▶ REQUEST:
Count the lines in the listing below that contain the string "screenshot", treating uppercase and lowercase as different. Reply with the number alone.

▶ DATA TO PROCESS:
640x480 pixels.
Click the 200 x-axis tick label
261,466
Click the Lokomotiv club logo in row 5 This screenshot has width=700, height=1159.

--

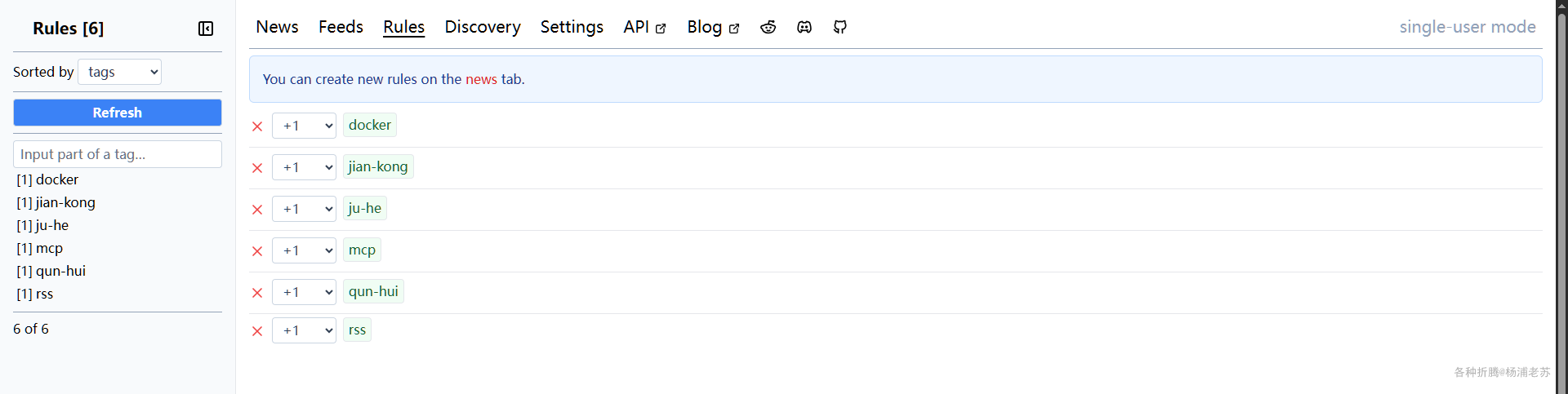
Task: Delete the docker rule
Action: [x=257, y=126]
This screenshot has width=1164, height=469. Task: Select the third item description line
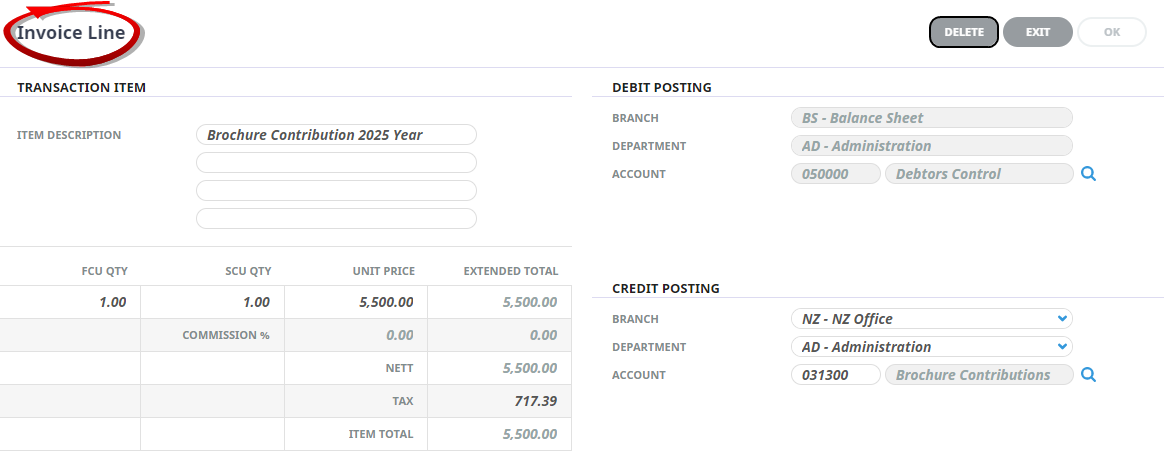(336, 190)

--

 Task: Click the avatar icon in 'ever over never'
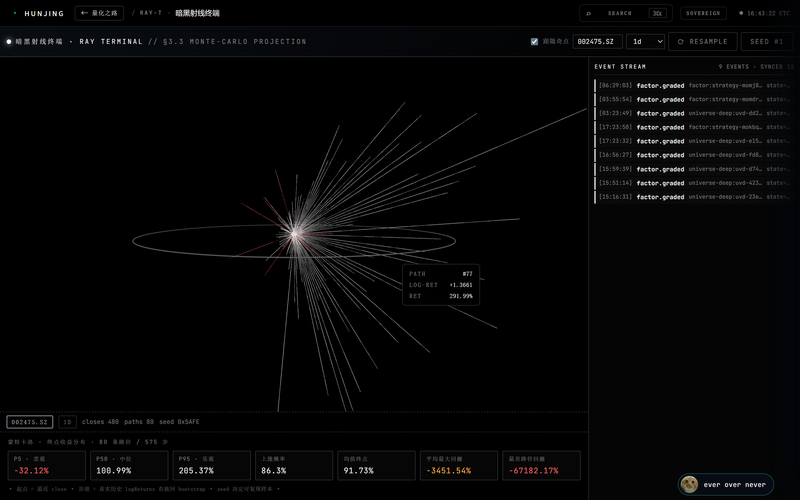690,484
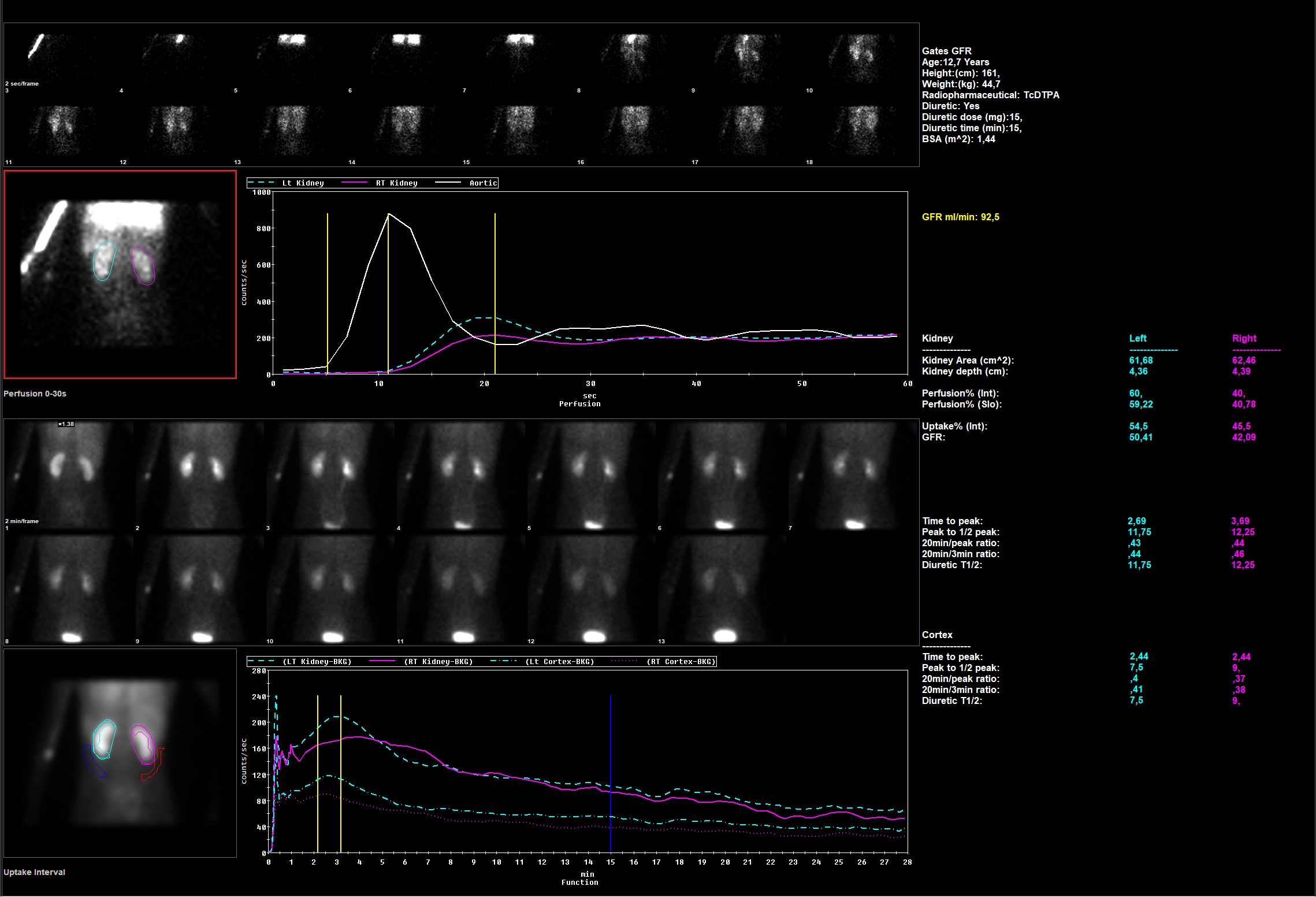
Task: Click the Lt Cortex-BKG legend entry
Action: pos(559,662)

▶ RESPONSE TO THIS EXERCISE:
2